Le 5e
mandat divise de plus en plus les Algériens. Et la contestation populaire ne
fait que s'amplifier, à un moment où les partis de la majorité et le
gouvernement confirment l'option du soutien à une 5e mandature du président
Bouteflika. Certes, dans l'absolu, les déclarations de M. Sellal,
selon lequel «personne n'a le droit d'empêcher un citoyen algérien de se porter
candidat», puisque «c'est un droit constitutionnel», sont justes et, surtout,
battent en brèche toutes les tentatives de refuser au président une 5e
mandature. Sauf que plusieurs paramètres entrent en jeu, et pas spécifiquement
l'âge et l'état de santé de M. Bouteflika, car l'ampleur et la profondeur de la
contestation populaire, soutenue par l'opposition, touchent plus au délitement
de l'Etat, au marasme et au désespoir social. Dans le fond, le message que sont
en train de délivrer les marches populaires contre le 5e mandat, et qui ne sont
pas près de s'estomper, à moins d'événements extraordinaires, est simple: les Algériens veulent un changement de direction
politique pour le pays. Le message est clair, l'ambition des Algériens est
également significative de ce besoin soudain et urgent d'un changement de
personnel politique. Les slogans entendus lors des marches de
ces derniers jours sont en outre assez expressifs du sentiment général de la
société algérienne, de la conviction profonde de la rue algérienne que le
moment est venu de changer, d'opérer cette alternance tant souhaitée, tant
revendiquée, autant grâce à un processus pacifique que par un mouvement citoyen
dans lequel toutes les forces du pays seront impliquées, à commencer par les
partis de la majorité, qui, eux aussi, aspirent à ce que le pays ne sorte pas
des rails et reste fermement accroché à la légalité constitutionnelle.
L'occasion
de cette élection présidentielle est réelle pour un changement de cap, pour une
amorce d'un long processus politique, pas forcément immédiat, qui doit arrimer
le pays aux grandes démocraties.
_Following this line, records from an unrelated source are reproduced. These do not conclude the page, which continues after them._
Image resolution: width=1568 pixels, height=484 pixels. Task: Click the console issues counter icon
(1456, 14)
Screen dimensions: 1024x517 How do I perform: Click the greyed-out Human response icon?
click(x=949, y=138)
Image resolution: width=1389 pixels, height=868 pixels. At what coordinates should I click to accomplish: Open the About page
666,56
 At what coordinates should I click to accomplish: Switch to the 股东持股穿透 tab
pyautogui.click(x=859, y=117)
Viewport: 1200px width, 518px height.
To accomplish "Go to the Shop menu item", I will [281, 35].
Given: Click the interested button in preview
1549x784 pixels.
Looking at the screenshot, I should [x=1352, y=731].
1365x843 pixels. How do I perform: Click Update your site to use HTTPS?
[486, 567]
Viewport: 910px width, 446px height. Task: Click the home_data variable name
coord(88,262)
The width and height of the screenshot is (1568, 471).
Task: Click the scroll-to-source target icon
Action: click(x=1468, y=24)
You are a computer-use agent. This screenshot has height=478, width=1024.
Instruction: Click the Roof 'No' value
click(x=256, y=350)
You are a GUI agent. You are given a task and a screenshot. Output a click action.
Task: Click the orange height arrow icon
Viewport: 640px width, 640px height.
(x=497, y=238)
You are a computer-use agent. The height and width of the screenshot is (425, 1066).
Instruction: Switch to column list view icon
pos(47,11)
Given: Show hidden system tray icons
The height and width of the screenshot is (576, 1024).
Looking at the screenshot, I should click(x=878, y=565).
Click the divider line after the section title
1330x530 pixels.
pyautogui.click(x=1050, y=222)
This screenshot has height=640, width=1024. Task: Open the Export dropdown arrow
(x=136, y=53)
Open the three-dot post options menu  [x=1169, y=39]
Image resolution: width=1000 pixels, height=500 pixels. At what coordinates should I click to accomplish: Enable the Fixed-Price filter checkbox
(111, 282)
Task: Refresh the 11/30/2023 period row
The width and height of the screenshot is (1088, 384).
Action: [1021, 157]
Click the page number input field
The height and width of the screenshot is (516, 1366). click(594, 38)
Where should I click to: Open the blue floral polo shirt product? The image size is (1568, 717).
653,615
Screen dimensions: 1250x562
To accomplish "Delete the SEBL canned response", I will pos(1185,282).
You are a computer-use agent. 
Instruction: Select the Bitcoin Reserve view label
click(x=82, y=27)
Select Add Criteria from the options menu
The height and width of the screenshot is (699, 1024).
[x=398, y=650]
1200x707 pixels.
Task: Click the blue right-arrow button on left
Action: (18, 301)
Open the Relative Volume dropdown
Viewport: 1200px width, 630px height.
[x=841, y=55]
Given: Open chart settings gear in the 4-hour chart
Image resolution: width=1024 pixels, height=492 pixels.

Inutile d'évoquer dans ce contexte cette
notion débridée, politiquement néfaste et «fourre-tout» de «printemps
algérien». Le moment est tel que toutes les tendances impliquées, directement
ou non, dans ce formidable processus de changement qui est en train de prendre
forme, doivent maintenir le caractère pacifique des manifestations, d'un
comportement citoyen qui ne fera que donner plus de crédibilité au sentiment
général qu'il est temps que le changement se fasse. L'élection présidentielle
du 18 avril en est la cause et en même temps la raison. Autrement, il est
réconfortant que les marches de protestation contre le 5e mandat aient montré
que les Algériens sont toujours accrochés à leur pays, son avenir et ne veulent
surtout plus être « la dernière roue de la charrette ». Le mur du silence étant
brisé, il s'agit maintenant de ne pas détourner cette dynamique et ne pas la
dévoyer au profit de quelques intérêts occultes, politiquement dangereux. Les
Algériens ont montré qu'ils savent ce qu'ils veulent, et veulent l'obtenir pacifiquement.